*** Input ***

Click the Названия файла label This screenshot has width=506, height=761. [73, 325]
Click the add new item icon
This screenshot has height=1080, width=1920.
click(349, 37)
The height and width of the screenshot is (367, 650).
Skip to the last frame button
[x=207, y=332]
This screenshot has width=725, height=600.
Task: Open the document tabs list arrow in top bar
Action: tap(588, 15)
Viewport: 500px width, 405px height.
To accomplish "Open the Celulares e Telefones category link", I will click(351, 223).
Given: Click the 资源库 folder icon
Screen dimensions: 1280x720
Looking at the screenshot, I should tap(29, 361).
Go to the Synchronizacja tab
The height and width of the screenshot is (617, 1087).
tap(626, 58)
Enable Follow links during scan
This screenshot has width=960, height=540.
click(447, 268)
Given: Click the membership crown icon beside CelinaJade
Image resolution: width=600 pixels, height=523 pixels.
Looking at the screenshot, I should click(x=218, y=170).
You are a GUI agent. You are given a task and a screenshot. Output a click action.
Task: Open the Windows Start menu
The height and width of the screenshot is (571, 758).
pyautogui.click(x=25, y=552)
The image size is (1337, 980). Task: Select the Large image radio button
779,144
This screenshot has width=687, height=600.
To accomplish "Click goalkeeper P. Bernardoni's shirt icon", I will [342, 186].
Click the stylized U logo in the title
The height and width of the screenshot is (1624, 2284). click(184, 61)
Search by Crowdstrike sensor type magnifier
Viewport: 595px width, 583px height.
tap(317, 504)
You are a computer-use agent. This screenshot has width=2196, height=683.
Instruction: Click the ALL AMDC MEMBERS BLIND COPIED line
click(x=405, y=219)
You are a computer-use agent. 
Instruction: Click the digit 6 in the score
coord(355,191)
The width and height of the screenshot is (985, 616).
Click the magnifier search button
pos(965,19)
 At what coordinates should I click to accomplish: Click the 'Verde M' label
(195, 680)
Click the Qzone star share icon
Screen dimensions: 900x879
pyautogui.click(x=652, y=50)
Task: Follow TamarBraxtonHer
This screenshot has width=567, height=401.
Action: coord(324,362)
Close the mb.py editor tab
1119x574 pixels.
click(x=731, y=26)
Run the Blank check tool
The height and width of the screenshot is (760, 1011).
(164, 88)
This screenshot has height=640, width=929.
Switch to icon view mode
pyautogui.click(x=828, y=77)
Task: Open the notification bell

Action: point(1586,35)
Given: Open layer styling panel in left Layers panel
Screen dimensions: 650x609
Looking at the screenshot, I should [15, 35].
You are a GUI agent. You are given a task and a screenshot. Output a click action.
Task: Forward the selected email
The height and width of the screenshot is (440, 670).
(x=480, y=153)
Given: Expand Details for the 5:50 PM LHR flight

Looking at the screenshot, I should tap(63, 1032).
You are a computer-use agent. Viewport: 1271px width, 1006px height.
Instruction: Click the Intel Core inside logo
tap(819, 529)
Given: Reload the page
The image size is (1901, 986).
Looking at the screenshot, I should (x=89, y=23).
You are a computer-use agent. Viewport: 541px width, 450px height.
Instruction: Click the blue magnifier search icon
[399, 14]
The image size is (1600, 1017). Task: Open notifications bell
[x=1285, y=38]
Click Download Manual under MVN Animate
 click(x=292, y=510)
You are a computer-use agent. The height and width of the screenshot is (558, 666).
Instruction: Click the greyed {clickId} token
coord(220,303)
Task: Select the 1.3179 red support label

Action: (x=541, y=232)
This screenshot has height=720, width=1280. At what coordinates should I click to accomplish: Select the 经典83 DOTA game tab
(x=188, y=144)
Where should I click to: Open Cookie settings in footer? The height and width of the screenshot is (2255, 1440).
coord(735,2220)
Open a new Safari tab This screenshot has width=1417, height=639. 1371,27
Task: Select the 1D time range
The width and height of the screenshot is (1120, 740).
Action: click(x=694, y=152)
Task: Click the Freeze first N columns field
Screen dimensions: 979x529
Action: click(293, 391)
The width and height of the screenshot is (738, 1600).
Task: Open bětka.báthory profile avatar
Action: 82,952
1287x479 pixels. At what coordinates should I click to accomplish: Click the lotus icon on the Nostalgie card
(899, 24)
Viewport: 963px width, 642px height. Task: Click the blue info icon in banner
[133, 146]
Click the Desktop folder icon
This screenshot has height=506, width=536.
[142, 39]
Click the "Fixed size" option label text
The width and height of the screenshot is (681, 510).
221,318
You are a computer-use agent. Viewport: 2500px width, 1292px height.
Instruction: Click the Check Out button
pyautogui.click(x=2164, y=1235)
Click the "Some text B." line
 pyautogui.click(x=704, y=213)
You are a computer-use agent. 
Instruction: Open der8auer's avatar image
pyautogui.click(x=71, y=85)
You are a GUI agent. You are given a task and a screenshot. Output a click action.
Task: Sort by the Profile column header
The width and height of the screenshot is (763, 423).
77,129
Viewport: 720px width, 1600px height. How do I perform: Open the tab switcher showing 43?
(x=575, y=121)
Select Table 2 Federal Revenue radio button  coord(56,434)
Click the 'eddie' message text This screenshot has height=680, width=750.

*** End of Input ***

> [Work instructions]: Your output should start at the line containing "Instruction: Open der8auer's avatar image" and stop at the last line of the material, copied exactly, with nothing else.

> [Exercise output]:
Instruction: Open der8auer's avatar image
pyautogui.click(x=71, y=85)
You are a GUI agent. You are given a task and a screenshot. Output a click action.
Task: Sort by the Profile column header
The width and height of the screenshot is (763, 423).
77,129
Viewport: 720px width, 1600px height. How do I perform: Open the tab switcher showing 43?
(x=575, y=121)
Select Table 2 Federal Revenue radio button  coord(56,434)
Click the 'eddie' message text This screenshot has height=680, width=750.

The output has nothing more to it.